- Born: 25 September 1944 San Paio de Bóveda de Amoeiro, Spain
- Died: 11 September 2026 (aged 81) Vigo, Spain
- Known for: painting and graphic art
- Awards: Trasalba Prize (2015)

= Antón Pulido =

Antón Pulido Novoa, (Born 25 September in Bóveda de Amoeiro, Amoeiro, died 11 September 2026) was a Spanish painter, engraver, and cultural manager.

== Biography ==
The son of a schoolteacher in Bóveda de Amoeiro, he began studying at the seminary in Orense before going to Barcelona, ​​where he studied Fine Arts, specializing in painting and engraving. His first exhibition took place at the Ateneo of Orense (1971); later he published three portfolios of engravings in three series entitled O home, O abrazo and A espera (1978, 1979 and 1981, respectively). In the 1980s his career continued with various individual and collective exhibitions, while he also got a job as a secondary school drawing teacher, settling in Vigo. He continued his work as an engraver and book illustrator, especially designing the covers for books published by Ir Indo. During this time, he was appointed Director General of Culture for the Regional Government of Galicia. Years later, in the 1990s, he was the first director of the Galician Center of Contemporary Art (1993–1994), a position in which he was replaced by the art critic Gloria Moure.
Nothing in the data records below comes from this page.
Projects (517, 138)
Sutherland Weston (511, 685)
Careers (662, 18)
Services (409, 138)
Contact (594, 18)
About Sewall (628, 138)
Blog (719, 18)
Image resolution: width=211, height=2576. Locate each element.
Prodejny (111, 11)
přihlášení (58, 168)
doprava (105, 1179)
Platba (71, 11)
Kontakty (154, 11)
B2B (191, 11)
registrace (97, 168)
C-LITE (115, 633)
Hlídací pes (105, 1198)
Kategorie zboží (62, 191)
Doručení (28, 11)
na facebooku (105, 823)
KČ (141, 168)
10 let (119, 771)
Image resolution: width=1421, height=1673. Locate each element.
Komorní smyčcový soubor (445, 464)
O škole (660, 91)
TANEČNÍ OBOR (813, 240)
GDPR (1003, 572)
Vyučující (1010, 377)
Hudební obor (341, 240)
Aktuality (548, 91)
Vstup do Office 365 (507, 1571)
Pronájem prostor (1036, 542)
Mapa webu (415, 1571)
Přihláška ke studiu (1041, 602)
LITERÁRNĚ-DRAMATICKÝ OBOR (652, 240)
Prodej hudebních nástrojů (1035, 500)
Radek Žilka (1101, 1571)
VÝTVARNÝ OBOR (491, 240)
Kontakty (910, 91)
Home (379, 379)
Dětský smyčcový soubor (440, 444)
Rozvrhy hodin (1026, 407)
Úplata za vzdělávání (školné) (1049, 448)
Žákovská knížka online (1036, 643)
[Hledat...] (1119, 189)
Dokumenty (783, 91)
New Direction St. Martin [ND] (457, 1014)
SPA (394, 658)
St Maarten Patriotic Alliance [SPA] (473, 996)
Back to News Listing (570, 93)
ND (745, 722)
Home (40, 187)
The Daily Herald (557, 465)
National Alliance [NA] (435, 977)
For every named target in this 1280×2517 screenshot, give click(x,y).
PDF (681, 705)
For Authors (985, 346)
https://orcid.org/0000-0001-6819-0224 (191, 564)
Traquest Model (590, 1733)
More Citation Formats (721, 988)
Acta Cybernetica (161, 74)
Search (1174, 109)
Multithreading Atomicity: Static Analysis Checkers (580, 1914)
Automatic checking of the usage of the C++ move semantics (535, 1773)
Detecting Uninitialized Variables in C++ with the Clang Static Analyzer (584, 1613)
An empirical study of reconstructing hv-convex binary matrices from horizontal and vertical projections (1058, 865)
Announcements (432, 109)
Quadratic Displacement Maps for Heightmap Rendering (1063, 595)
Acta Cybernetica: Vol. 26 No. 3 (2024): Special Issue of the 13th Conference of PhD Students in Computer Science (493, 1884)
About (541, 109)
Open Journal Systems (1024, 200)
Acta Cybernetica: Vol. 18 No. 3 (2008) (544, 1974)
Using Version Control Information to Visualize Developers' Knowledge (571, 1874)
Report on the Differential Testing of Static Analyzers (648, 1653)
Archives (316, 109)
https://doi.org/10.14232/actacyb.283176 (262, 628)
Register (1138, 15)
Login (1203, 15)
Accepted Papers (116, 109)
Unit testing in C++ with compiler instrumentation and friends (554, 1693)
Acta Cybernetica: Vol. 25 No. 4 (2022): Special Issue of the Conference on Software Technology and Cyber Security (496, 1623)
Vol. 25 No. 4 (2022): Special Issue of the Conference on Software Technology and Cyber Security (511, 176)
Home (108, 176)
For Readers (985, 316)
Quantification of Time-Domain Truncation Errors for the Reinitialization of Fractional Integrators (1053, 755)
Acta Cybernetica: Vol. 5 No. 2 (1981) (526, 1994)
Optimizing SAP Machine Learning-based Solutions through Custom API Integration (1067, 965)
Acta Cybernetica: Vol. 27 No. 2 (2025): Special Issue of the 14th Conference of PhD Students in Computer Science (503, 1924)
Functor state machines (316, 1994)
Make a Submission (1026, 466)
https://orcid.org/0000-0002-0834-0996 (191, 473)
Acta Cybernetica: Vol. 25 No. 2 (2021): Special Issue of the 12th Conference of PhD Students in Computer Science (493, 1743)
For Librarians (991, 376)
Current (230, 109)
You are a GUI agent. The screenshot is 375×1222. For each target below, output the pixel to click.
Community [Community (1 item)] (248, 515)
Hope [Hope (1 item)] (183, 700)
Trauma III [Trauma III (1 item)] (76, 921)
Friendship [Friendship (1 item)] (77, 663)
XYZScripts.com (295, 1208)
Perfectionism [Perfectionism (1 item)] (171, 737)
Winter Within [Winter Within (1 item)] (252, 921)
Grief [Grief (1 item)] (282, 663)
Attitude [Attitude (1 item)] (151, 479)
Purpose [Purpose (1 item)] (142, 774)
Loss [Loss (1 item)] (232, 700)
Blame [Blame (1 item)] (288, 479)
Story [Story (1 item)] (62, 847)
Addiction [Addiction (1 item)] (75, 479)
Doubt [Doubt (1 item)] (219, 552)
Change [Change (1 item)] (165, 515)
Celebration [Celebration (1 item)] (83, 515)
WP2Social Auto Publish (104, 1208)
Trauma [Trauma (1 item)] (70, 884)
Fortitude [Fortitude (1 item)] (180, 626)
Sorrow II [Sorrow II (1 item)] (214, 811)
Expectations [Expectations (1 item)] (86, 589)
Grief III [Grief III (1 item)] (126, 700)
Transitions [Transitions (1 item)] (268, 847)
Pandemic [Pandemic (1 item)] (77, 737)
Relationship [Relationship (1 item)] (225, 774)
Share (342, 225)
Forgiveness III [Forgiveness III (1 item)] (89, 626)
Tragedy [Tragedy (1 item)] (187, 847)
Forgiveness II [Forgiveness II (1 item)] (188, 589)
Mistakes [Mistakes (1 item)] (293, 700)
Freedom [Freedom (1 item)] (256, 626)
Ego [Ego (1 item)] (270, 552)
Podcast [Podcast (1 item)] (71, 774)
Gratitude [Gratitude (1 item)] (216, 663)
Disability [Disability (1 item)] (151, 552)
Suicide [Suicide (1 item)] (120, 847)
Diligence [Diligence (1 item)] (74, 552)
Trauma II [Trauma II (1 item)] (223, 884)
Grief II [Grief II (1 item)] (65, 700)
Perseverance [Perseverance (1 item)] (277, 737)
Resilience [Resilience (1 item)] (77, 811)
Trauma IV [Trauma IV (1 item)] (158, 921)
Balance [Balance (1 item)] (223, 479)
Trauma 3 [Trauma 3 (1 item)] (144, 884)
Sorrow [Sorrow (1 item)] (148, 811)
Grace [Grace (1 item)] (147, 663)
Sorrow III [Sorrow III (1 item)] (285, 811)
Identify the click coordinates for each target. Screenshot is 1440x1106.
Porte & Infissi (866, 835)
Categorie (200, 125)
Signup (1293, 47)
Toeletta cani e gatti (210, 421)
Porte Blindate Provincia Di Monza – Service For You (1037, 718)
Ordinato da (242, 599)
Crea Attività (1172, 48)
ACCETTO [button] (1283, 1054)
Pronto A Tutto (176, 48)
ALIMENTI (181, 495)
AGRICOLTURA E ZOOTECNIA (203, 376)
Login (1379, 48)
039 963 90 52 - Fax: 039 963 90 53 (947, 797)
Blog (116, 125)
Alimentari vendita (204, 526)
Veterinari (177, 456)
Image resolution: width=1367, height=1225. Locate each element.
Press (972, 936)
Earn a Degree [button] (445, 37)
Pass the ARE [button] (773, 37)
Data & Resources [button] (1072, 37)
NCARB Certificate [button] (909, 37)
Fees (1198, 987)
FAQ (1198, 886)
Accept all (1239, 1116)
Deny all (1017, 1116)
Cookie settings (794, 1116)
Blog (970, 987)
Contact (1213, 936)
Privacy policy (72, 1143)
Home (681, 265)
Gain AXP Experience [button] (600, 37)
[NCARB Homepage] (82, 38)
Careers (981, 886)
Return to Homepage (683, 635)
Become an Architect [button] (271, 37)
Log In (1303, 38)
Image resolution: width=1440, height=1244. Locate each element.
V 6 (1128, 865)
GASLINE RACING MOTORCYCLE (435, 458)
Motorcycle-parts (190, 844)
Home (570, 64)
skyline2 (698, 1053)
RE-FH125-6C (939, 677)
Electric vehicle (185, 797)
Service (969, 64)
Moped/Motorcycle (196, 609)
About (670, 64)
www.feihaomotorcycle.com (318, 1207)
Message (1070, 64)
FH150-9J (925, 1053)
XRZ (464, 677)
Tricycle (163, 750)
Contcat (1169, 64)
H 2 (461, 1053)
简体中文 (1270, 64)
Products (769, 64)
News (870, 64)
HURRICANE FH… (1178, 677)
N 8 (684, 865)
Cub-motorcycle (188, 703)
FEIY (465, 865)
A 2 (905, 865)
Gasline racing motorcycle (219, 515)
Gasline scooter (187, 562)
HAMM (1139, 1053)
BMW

Pulido died on 11 September 2026, at the age of 81.

== Awards ==

- He was named Favorite Son of Amoeiro (Hijo Predilecto de Amoeiro) in 2008.
- Galicia Critics' Prize (Premio de la Crítica de Galicia) in Plastic and Visual Arts. (2014, XXXVII edition)
- Trasalba Prize, in 2015.
- Vigués distinguido in 2006.

== Bibliography ==

- Vigo City Council and Distinguished Vigueses Foundation: Vigueses distinguidos. 1985-2011, 2012, Vigo: Ir Indo. p. 170. ISBN 9788476806906.